§ DETALLES DEL PROBLEMA
Devuelve sin ningún cambio el pasaje del texto sobre el 210 aniversario de la Independencia que va de "México llega al" a "reaccionarios y reformadores.".

§ TEXTO PARA LEER
----------

México llega al festejo del 210 aniversario del inicio de la lucha por la Independencia. Aquel momento de la historia podría ser similar en muchas circunstancias por las desigualdades e intestinas luchas para favorecer a tal o cual partido. Pobres y marginados fueron carne de cañón de un movimiento transformador que, al final, sólo pudo ser consumado por las clases pudientes que llegaron al poder de la nueva nación debido a los acuerdos favoreciendo a los de arriba, formando incluso, la idea de grandeza de un imperio mexicano que pronto cayó dando paso a las eternas polarizaciones que perecen llegar hasta nuestros días bajo los mismos o diferentes nombres: conservadores y liberales, chairos y fifís, reaccionarios y reformadores.
El 210 aniversario de la independencia no ocurre con la misma algarabía. En el sentimiento de cada ciudadano se observa que la patria está enferma, aquejada por diversas dolencias que vinieron a colapsar su marcha en pro de la transformación. El virus no sólo “desapareció” a más de 70 mil mexicanos anónimos debido a la irresponsabilidad y soberbia haciendo de la pandemia un factor político y de ocurrencias del sexenio. La suma se incrementa cuando no se sabe dónde están más de 73 mil personas. Simplemente, un día, desaparecieron sin dejar huella alguna. Personas con historias concretas y detrás, familias agobiadas en la zozobra. Para ellos, no hay fiesta de Independencia, sólo dolor, frustración y agobio por un sistema, neoliberal o progresista, póngase el nombre del partido en turno, que simplemente les falló y no cumplió por empecinarse en la “verdad histórica” de la debilidad e incompetencia.

----------

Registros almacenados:
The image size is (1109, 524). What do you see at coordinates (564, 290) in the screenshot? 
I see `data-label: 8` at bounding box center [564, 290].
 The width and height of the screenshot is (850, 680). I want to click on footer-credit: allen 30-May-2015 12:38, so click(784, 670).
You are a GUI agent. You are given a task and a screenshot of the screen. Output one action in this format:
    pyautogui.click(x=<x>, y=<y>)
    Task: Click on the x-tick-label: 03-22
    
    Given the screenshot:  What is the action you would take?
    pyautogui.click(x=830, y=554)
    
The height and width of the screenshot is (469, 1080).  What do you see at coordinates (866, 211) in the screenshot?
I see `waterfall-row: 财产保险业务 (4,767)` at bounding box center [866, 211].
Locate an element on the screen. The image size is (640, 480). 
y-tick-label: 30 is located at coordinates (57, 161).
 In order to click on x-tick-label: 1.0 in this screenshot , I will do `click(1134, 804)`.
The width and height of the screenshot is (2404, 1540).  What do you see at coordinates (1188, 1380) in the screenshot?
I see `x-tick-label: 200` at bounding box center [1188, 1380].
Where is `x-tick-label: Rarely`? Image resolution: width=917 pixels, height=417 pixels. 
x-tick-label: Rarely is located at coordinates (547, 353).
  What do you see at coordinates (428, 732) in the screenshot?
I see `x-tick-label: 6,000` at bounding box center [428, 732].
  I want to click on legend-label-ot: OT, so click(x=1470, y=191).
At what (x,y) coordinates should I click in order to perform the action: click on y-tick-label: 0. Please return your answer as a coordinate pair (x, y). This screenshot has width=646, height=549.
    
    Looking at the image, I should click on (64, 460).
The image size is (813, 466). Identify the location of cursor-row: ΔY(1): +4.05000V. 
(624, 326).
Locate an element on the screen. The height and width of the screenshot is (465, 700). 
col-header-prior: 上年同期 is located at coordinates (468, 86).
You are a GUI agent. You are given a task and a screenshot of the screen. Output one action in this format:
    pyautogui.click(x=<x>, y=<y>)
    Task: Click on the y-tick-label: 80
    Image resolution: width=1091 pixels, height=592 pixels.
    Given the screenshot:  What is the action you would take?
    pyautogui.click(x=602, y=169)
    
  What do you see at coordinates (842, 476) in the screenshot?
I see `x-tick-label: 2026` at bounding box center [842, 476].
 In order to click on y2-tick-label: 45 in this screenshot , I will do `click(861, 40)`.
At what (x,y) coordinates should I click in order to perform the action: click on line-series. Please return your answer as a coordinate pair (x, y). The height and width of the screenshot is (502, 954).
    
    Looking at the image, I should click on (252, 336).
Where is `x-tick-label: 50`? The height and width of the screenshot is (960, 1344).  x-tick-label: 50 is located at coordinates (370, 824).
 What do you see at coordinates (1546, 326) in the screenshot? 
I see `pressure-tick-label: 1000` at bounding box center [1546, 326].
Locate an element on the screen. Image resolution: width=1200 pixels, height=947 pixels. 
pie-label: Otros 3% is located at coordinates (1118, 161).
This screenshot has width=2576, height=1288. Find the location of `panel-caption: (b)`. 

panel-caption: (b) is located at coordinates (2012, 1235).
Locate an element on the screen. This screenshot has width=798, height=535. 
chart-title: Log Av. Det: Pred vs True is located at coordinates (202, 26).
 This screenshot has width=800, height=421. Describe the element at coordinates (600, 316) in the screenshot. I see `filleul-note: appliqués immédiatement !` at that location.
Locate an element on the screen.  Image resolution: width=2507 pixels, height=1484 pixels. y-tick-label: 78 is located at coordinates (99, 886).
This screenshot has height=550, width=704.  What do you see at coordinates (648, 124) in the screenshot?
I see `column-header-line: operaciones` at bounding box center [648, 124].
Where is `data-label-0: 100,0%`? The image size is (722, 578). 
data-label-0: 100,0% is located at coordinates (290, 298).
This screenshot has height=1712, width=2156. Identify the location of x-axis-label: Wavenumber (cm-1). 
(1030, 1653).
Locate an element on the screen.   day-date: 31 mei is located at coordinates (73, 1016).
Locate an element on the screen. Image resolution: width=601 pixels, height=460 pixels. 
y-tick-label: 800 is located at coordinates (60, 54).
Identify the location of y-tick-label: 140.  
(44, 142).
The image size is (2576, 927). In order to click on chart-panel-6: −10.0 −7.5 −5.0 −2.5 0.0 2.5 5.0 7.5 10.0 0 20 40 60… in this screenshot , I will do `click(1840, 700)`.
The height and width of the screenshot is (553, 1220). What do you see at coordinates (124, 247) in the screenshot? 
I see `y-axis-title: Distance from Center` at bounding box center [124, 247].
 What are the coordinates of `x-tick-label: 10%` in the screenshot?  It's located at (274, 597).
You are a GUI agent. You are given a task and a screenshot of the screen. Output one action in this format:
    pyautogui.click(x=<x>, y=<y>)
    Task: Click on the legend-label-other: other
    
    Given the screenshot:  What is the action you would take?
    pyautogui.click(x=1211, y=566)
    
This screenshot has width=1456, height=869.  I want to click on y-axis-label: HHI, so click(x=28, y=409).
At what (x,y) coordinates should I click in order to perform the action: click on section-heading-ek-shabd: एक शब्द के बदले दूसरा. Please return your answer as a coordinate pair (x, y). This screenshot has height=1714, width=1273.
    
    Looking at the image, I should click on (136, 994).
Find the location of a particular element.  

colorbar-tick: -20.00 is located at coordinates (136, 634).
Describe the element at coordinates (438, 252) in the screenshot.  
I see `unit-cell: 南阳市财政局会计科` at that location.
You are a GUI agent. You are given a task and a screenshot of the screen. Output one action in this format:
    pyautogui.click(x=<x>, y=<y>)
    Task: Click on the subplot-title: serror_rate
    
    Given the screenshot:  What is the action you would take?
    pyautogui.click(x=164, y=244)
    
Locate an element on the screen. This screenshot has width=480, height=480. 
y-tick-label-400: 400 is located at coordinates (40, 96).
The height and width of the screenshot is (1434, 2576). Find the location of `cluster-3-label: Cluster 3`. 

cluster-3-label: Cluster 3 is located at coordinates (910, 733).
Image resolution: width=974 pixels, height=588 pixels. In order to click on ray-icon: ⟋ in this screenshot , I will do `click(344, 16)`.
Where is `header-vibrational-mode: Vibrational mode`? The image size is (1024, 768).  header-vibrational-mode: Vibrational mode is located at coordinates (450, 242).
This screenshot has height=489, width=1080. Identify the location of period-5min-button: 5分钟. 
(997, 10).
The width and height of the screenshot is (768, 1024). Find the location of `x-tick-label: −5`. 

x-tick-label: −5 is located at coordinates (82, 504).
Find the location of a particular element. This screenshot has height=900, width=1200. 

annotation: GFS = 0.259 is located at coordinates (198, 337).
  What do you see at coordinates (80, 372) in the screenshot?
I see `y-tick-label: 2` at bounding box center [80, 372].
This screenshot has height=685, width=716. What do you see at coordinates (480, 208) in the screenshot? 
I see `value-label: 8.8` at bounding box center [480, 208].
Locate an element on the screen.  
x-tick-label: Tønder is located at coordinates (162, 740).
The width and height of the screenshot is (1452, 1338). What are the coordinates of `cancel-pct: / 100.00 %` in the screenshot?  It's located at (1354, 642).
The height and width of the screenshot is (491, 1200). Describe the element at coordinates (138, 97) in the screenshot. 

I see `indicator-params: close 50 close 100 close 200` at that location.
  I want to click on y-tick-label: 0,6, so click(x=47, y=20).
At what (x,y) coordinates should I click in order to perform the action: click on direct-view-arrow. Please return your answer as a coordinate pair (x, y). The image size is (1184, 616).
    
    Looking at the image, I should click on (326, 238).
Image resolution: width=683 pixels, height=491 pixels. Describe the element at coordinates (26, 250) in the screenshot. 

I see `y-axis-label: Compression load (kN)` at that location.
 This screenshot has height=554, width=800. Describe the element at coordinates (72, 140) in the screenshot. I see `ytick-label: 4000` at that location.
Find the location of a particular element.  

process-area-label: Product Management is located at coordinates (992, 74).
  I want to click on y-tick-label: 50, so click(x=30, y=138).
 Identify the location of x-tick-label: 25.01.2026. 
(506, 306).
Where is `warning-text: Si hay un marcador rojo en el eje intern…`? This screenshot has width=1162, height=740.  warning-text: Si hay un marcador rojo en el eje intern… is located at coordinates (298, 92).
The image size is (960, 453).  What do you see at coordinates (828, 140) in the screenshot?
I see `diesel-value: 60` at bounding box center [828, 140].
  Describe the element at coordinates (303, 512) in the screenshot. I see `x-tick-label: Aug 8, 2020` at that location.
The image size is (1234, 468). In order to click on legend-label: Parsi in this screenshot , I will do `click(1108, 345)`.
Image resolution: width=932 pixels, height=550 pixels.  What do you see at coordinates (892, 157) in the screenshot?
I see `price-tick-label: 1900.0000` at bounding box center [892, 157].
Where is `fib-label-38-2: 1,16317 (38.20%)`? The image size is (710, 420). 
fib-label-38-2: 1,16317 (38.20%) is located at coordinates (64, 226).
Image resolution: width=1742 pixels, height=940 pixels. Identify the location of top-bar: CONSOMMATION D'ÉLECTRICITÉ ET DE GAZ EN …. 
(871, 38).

----------

§ PROBLEMA RESUELTO
México llega al festejo del 210 aniversario del inicio de la lucha por la Independencia. Aquel momento de la historia podría ser similar en muchas circunstancias por las desigualdades e intestinas luchas para favorecer a tal o cual partido. Pobres y marginados fueron carne de cañón de un movimiento transformador que, al final, sólo pudo ser consumado por las clases pudientes que llegaron al poder de la nueva nación debido a los acuerdos favoreciendo a los de arriba, formando incluso, la idea de grandeza de un imperio mexicano que pronto cayó dando paso a las eternas polarizaciones que perecen llegar hasta nuestros días bajo los mismos o diferentes nombres: conservadores y liberales, chairos y fifís, reaccionarios y reformadores.